|
|
Fans who were expecting stinging shots at Bernard Landry and Lucien Bouchard were not disappointed, but Mordecai Richler spread the verbal buckshot far and wide last Thursday night when he entertained an overflow audience in the Henry F. Hall Building's Alumni Auditorium.
"Injustice collectors" abound, he declared. No matter who we are, "we are nourished by old insults," whether it's anglophone-rights zealots (in bad taste) or the provinces (always whining).
Bespectacled and as rumpled as ever, Richler was flanked by two security guards scanning the crowd for lurking entartistes. He was able to extract yet more humour from even the hoariest battles of the language wars.
For example, he pointed out that Donald Gordon, the head of the CNR who said in 1962 that francophones weren't well enough educated to be executives, turned out not to have a university degree himself. He also speculated that 1982 cabinet minister Claude Charron may have shoplifted that sports coat from Eaton's because he couldn't find a sales clerk.
Ever politically incorrect, Richler linked two opinion polls. One shows that about 20 per cent of the Quebec electorate are undecided about separation, and therefore determine the outcome every election, while the other indicates that about 20 per cent are functionally illiterate.
Richler's novels range from The Apprenticeship of Duddy Kravitz, which was made into a movie and is on virtually every high-school curriculum, to Barney's Version, recent winner of the Giller Prize.
When asked after his talk to name his favourite novel, however, Richler admitted that he has a special place in his affections for Solomon Gursky Was Here. This novel, called by some critics an ambitious failure, draws heavily on the history of Arctic exploration, a departure for the bard of St. Urbain St.

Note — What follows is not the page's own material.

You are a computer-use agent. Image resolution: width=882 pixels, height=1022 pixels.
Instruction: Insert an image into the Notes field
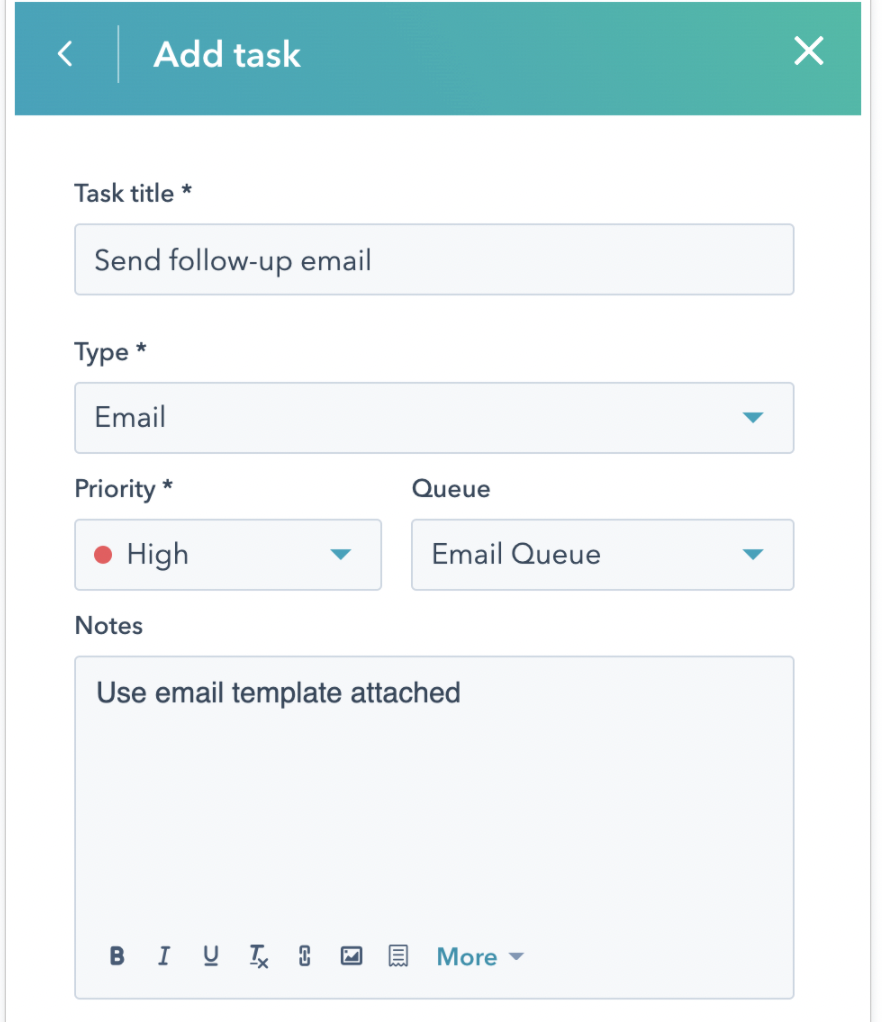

The novelist, who built his fame on earthy tales of Montreal's Jewish community in the 1940s, has found that his experience mirrors that of many of his former classmates at Baron Byng High School. He and his wife recently moved to Toronto to be closer to most of their five grown children.
Richler, who was an indifferent high school student, attended Sir George Williams University briefly in 1950, but dropped out to go to England, where he launched a successful writing career while still in his 20s. He returned about two decades later to find himself one of the few Canadian writers with a truly international profile.